SER-voorzitter Wijffels laat zich inspireren door Herman Schaepman,
een katholieke leidsman uit de negentiende en het begin van de
twintigste eeuw. ´Als geen ander verstond hij zijn tijd en de noodzaak
om tot vernieuwende oplossingen en organisatievormen te komen voor een
volgende fase van maatschappelijke ontwikkeling. Die noodzaak is er nu
ook. Daar ligt wat mij betreft de actualiteit van Schaepman´. Vier
centrale noties uit de katholiek-sociale leer moeten een nieuwe vorm
krijgen. Het gaat om menselijke waardigheid, solidariteit,
verantwoordelijkheid en subsidiariteit. (De auteurs Hans Borstlap en
Herman Wijffels vormden samen met onder anderen Piet Hein Donner en
Jan Peter Balkenende het Strategisch Beraad dat in 1996 de nieuwe
koers voor het CDA uitzette in de notitie Nieuwe Wegen, Vaste
Waarden).
Borgman richt zich in het bijzonder op solidariteit: De solidaire
samenleving van mensen die zich met elkaar verbonden weten, is geen
van buiten komende norm, maar is als perspectief in de samenleving
zelf aanwezig. Als zodanig vraagt het erom dat mensen individuen,
maatschappelijke organisaties, politieke partijen er
verantwoordelijkheid voor nemen.
Theo Schuyt betoogt dat het politieke taboe op liefdadigheid niet meer
vol te houden is. Zeker het CDA zou daarvoor niet huiverig moeten zijn
omdat het een traditie heeft van op de bres staan voor het particulier
initiatief. Filantropische bronnen voor de sociale zekerheid zijn heel
goed denkbaar en worden zelfs al aangeboord. ´De trend van meer
privaat geld voor publieke doelen past naadloos in het beleid van
Balkenende II´, aldus Schuyt.
In twee bijdragen wordt aandacht besteed aan de periode 1958 tot 1973
waarin confessioneel-liberale kabinetten de verzorgingsstaat opzetten
en uitbouwden. Het sociale gezicht waar het CDA nu mee worstelt, werd
in die tijd gevormd. Het had sterk katholiek-sociale trekken. Van
Griensven schreef een portret van KVP-minister Gerard Veldkamp,
minister van Sociale Zaken en Volksgezondheid en geestelijk vader van
verschillende volksverzekeringen die nu op de schop gaan (zoals de WAO
en de AWBZ). Hij signaleert dat er een groot verschil lijkt te bestaan
tussen de ideologische uitgangspunten van Veldkamp toen en de Geus nu.

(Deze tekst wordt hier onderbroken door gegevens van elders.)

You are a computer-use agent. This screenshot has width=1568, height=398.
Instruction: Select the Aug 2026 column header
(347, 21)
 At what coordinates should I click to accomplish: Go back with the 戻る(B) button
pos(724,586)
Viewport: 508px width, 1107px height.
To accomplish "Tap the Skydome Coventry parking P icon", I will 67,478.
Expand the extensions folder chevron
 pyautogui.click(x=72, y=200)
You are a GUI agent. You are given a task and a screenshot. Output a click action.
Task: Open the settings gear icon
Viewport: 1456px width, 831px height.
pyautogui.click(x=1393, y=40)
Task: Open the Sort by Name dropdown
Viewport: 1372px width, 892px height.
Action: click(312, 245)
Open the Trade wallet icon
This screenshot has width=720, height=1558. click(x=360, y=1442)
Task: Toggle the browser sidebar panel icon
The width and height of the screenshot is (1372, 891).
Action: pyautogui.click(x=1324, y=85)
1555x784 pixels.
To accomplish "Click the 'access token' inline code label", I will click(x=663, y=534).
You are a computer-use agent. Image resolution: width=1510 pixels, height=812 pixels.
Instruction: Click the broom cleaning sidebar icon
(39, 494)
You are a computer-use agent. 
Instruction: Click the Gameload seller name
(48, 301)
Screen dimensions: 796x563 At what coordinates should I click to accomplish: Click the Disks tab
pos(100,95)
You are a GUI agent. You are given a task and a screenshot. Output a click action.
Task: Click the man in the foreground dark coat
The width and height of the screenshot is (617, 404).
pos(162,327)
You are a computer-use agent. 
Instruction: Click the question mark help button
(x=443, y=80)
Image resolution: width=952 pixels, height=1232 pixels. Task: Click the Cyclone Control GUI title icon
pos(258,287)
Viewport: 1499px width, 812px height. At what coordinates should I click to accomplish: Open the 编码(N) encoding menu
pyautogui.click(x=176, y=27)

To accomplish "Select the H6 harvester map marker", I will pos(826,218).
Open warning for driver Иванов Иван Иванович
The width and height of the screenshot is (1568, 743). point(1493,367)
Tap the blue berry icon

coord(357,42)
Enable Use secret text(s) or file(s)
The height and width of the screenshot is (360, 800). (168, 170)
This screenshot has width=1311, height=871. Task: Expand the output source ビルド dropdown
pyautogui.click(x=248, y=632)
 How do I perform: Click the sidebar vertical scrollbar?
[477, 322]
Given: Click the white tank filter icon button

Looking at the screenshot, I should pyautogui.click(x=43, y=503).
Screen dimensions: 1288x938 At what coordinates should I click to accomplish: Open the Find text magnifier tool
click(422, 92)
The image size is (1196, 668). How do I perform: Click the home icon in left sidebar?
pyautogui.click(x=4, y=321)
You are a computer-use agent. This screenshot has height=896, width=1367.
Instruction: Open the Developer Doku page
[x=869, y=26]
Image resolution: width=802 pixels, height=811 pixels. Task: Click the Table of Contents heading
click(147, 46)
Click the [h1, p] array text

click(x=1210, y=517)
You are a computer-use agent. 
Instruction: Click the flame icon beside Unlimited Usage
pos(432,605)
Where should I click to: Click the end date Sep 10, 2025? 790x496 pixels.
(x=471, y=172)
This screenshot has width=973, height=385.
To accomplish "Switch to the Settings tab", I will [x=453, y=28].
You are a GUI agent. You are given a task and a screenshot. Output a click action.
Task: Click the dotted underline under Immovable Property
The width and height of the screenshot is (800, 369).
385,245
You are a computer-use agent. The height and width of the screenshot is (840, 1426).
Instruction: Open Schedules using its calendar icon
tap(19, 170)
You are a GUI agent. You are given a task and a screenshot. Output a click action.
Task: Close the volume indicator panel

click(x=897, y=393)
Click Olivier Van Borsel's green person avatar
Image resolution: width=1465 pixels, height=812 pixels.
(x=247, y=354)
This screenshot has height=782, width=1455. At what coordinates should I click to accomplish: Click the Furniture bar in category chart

Roebroek, auteur van een standaardwerk over de ontwikkeling van twee
eeuwen sociale politiek in Nederland stelt in een interview dat op
dit moment de protestantse opvatting over sociaal, die meer naduk legt
op individuele verantwoordelijkheid, domineert over de katholieke, die
meer op solidariteit via de overheid was gericht.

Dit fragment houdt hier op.